## Page

Barry Goldwater speaking at an election rally in Madison Square Garden, New York City, Oct. 28, 1964.
William Lovelace—Getty Images
March 18, 2016 12:00 PM EDT

This post is in partnership with the History News Network, the website that puts the news into historical perspective. The article below was originally published at HNN.

It is one thing to live in interesting times, but another to live in historic times. And this spring is an historic time in American political history. We are in uncharted waters where a disconnect between Republican party leadership and the party base poses a threat not just to the GOP, but also to the Third Party System itself.

For Donald Trump’s expected presidential nomination constitutes a hostile takeover by an outside candidate — an event that has occurred only twice in the last 160 years.

The Third Party System of Republicans and Democrats started in 1856 when John Fremont (R) challenged James Buchanan (D) in the presidential contest. Over the next 160 years America has had only two major parties — Republican and Democrat. This remarkable stability of the Third Party System stands in contrast to both the First and Second Party Systems. They lasted only 30 years each before one of the political parties disintegrated (Federalist in 1816, Whigs in 1854).

## Data supplied
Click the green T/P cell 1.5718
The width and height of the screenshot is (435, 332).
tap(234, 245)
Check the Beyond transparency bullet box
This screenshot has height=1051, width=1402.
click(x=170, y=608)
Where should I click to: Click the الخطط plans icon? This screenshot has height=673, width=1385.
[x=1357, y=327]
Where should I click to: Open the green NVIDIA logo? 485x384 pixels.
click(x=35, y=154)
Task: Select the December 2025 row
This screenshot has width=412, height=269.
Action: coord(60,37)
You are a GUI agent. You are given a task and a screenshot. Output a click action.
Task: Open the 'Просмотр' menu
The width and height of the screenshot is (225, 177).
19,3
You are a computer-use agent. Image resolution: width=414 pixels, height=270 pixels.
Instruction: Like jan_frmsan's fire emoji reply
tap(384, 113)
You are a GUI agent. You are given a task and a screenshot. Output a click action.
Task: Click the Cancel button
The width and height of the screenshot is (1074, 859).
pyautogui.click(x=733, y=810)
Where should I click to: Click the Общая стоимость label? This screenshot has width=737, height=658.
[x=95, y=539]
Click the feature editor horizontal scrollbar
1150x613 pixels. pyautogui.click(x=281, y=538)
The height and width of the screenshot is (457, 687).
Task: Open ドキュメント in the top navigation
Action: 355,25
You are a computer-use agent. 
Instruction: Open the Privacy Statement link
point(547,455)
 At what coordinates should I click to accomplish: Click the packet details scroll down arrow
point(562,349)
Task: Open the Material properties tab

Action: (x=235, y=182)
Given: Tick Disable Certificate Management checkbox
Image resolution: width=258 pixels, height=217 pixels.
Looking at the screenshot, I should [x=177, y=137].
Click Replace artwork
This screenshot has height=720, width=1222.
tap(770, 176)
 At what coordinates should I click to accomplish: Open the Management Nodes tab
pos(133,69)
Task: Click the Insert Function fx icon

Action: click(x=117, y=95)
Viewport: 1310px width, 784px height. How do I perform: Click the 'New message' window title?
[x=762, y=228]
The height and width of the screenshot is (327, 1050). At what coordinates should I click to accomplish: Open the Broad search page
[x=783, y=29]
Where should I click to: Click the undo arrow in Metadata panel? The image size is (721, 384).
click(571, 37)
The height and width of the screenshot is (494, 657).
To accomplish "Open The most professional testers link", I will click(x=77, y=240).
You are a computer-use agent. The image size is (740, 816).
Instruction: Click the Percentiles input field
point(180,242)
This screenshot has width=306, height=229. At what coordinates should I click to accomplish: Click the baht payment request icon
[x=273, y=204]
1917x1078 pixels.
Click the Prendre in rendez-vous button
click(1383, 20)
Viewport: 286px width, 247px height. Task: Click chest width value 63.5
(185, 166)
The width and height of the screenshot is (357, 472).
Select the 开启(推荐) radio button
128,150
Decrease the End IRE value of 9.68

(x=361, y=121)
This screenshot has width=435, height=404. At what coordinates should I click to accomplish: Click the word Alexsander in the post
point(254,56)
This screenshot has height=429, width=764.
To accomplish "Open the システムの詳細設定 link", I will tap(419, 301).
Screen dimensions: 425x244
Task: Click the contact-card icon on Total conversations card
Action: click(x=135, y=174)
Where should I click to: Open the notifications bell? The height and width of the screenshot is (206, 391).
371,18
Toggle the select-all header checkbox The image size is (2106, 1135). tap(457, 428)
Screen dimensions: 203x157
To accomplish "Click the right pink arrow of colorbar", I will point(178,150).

## Challenges
1. Please turn the article's paragraph beginning "The Third Party System of Republicans and Democrats" into a short bulleted list that keeps its main facts.
2. From the records, return the lines from the line with "1917x1078 pixels." to the line with "(x=361, y=121)", both included, without changing them.

## Set of answers
1.
- The Third Party System began in 1856, when John Fremont (R) ran against James Buchanan (D) for president.
- In the 160 years since, America has had only two major parties: Republican and Democrat.
- This stability contrasts with the First and Second Party Systems. Each lasted only 30 years before one of its parties disintegrated: the Federalists in 1816 and the Whigs in 1854.

2.
1917x1078 pixels.
Click the Prendre in rendez-vous button
click(1383, 20)
Viewport: 286px width, 247px height. Task: Click chest width value 63.5
(185, 166)
The width and height of the screenshot is (357, 472).
Select the 开启(推荐) radio button
128,150
Decrease the End IRE value of 9.68

(x=361, y=121)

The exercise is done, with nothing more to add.